A tear ran down on his face. He squeezed my hands. "How can I protect you if you're not here?"

"You will protect me for letting me go," I ensured. Now, I'm the one crying. My heart is hurting. It suddenly feels like this is a goodbye, even though I don't want it to be. Sean pulled me, wrapping his hands around me. I did the same. I placed my hands around him, shedding more tears. There was no space between us anymore. "I'll be back," I say again. I didn't say it for him to hear, it was for me. I said it to guarantee myself. I heard the door being closed shut, but I didn't allow it to make me let go of Sean. For some reason, I did not want to let go. I wanted to stay there in his arms. I kept my position a little bit longer. I knew this would be the last time I would feel fully protected. I let go, wiping my tears. "We'll talk on the phone, okay?"

Sean nodded. "Take care of yourself."

I managed to smile. "This is not a goodbye." I tiptoed, kissing him on the cheek. I turned my back and began walking away from him.
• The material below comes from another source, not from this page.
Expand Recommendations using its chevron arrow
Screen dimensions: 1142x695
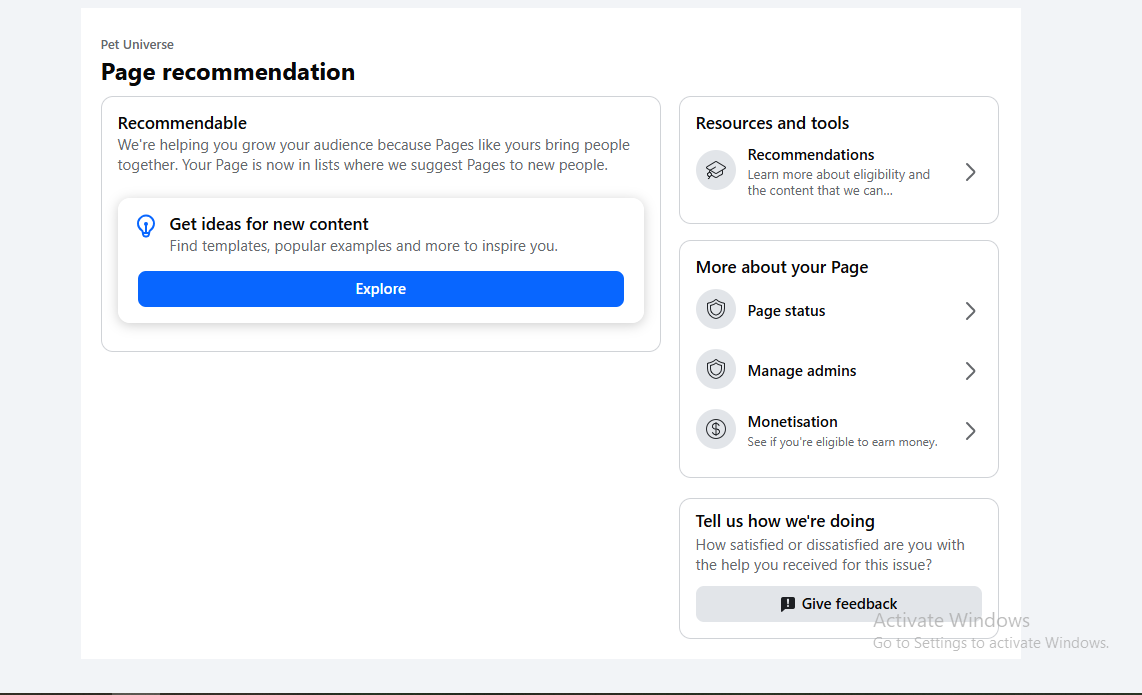tap(970, 172)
I didn't want to look back. I knew if I do, I wouldn't be able to go. This is more painful than when I went back home. I knew I could come back then, but will I still be able to come back?

Connor started his truck, and drove. I didn't say a word. I just cried, and cried. Connor didn't know where we're going, but he just drove. A while after, I was able to calm myself. I stopped crying, but I was still in pain emotionally. "Keep driving away from here," I tell him.

He parked the car on the side. "What's going on, Zoe? Why were you saying your goodbye to Sean?" he asked. He was careful with his tone.

"I wasn't," I answered.

"I'm not driving until you tell me what's going on. You're scaring me."

"Maybe, you should be!" I raised my voice without any intentions to. "I'm sorry. I didn't mean to yell at you," I apologized.

"Just tell me what's going on."

I cleared my throat. "You're in danger, Connor. He knows. And you're next."